:: What to work on ::
Your output should be the lines of the data that follow, reproduced exactly from the first through the line bearing "This screenshot has height=561, width=1051.".

(Listed entries Opens)

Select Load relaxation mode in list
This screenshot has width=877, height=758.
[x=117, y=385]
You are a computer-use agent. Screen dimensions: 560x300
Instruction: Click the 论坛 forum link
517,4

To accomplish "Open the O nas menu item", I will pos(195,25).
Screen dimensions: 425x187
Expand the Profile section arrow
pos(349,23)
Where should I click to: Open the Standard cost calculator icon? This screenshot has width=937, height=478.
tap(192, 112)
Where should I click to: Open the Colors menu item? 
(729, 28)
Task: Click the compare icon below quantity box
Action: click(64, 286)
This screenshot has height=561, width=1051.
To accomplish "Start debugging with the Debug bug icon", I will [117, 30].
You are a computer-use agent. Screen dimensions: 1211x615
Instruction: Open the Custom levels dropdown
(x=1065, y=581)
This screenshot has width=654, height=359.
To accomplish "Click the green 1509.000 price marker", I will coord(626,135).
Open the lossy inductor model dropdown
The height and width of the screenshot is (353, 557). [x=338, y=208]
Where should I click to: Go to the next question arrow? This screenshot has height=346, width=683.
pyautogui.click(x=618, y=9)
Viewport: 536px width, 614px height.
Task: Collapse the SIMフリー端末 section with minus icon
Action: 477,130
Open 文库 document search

(Listed entries Closes)

:: Answer area ::
Select Load relaxation mode in list
This screenshot has width=877, height=758.
[x=117, y=385]
You are a computer-use agent. Screen dimensions: 560x300
Instruction: Click the 论坛 forum link
517,4

To accomplish "Open the O nas menu item", I will pos(195,25).
Screen dimensions: 425x187
Expand the Profile section arrow
pos(349,23)
Where should I click to: Open the Standard cost calculator icon? This screenshot has width=937, height=478.
tap(192, 112)
Where should I click to: Open the Colors menu item? 
(729, 28)
Task: Click the compare icon below quantity box
Action: click(64, 286)
This screenshot has height=561, width=1051.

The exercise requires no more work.